Baughman V L, Hoffman W E, Thomas C, Miletich D J, Albrecht R F
Department of Anesthesiology, Michael Reese Hospital and Medical Center, Chicago, Illinois 60616.
Anesthesiology. 1990 Jan;72(1):85-94. doi: 10.1097/00000542-199001000-00016.
Using a rat model of incomplete cerebral ischemia the effects of isoflurane (iso) and methohexital (metho) were compared with those of 70% nitrous oxide controls (N2O). Two levels of incomplete cerebral ischemia were produced by right carotid occlusion plus hypotension for 30 min: moderate = 30 mmHg, FIO2 = 0.30; severe = 25 mmHg, FIO2 = 0.20. The iso doses (1 and 2 MAC) and metho doses (0.01 and 0.1 mg.kg-1.min-1) were tested at each ischemic level. These iso and metho doses were selected because without ischemia they produced similar decreases in cerebral oxygen consumption (CMRO2) compared with that produced in N2O controls. In the absence of ischemia, the electroencephalogram (EEG) was suppressed by 0.01 mg.kg-1.min-1 metho and 1 MAC iso and showed burst-suppression with 0.1 mg.kg-1.min-1 metho and 2 MAC iso. The EEG was further depressed by ischemia under all anesthetic conditions. Neurologic outcome was evaluated for 3 days following incomplete cerebral ischemia by using a graded deficit score (0 = normal, 5 = death associated with stroke). Following moderate ischemia all four anesthetic treatments improved outcome compared with N2O controls, but after severe ischemia only 2 MAC iso significantly improved outcome. Neurohistopathology was evaluated on a scale of 0 to 40, 24 h after ischemia. The neurohistopathology score was significantly improved by all four anesthetic treatments compared with N2O following moderate ischemia and was better with 2 MAC iso compared with 0.1 mg.kg-1.min-1 metho after both moderate and severe ischemia.
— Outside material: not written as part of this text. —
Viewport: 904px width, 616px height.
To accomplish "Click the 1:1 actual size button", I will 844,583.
These results show that both iso and metho improve outcome from cerebral ischemia compared with that associated with N2O, but only 2 MAC iso resulted in an improved outcome following severe ischemia. This difference in outcome between the two anesthetics may be related to greater neuronal depression with iso, which may occur with little difference in cerebral metabolic depression.
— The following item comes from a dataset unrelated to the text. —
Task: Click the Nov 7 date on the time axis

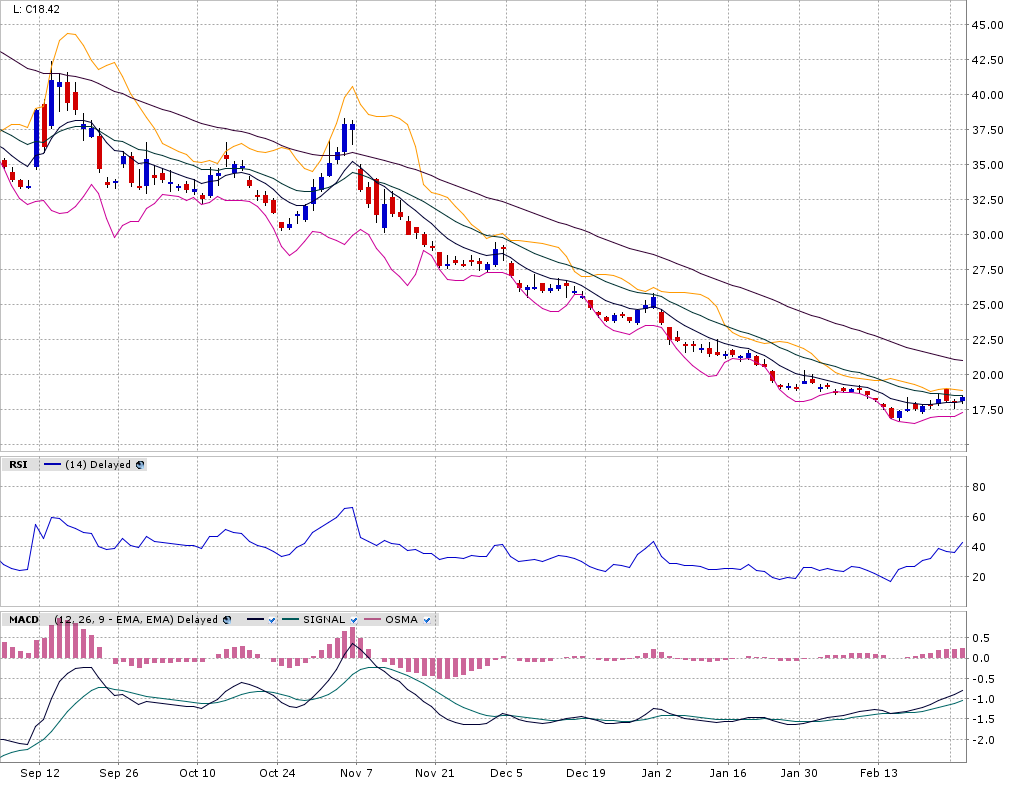Action: [x=356, y=773]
使用不完全性脑缺血大鼠模型,将异氟烷(iso)和甲己炔巴比妥(metho)的效果与70%氧化亚氮对照组(N2O)进行比较。通过右侧颈动脉闭塞加低血压30分钟产生两种不完全性脑缺血水平:中度=30 mmHg,FIO2 = 0.30;重度=25 mmHg,FIO2 = 0.20。在每个缺血水平测试异氟烷剂量(1和2 MAC)和甲己炔巴比妥剂量(0.01和0.1 mg·kg-1·min-1)。选择这些异氟烷和甲己炔巴比妥剂量是因为在无缺血情况下,与N2O对照组相比,它们使脑氧耗量(CMRO2)产生相似程度的降低。在无缺血时,脑电图(EEG)在甲己炔巴比妥剂量为0.01 mg·kg-1·min-1和异氟烷剂量为1 MAC时受到抑制,在甲己炔巴比妥剂量为0.1 mg·kg-1·min-1和异氟烷剂量为2 MAC时显示爆发抑制。在所有麻醉条件下,缺血都会使脑电图进一步受到抑制。在不完全性脑缺血后3天,使用分级缺陷评分(0 =正常,5 =与中风相关的死亡)评估神经功能结局。与N2O对照组相比,中度缺血后所有四种麻醉处理均改善了结局,但重度缺血后只有2 MAC异氟烷显著改善了结局。在缺血24小时后,以0至40的评分标准评估神经组织病理学。与N2O相比,中度缺血后所有四种麻醉处理均使神经组织病理学评分显著改善,在中度和重度缺血后,2 MAC异氟烷的评分优于0.1 mg·kg-1·min-1甲己炔巴比妥。这些结果表明,与N2O相关情况相比,异氟烷和甲己炔巴比妥均改善了脑缺血的结局,但只有2 MAC异氟烷在重度缺血后使结局得到改善。两种麻醉剂在结局上的这种差异可能与异氟烷引起的更强的神经元抑制有关,这可能在脑代谢抑制差异不大的情况下发生。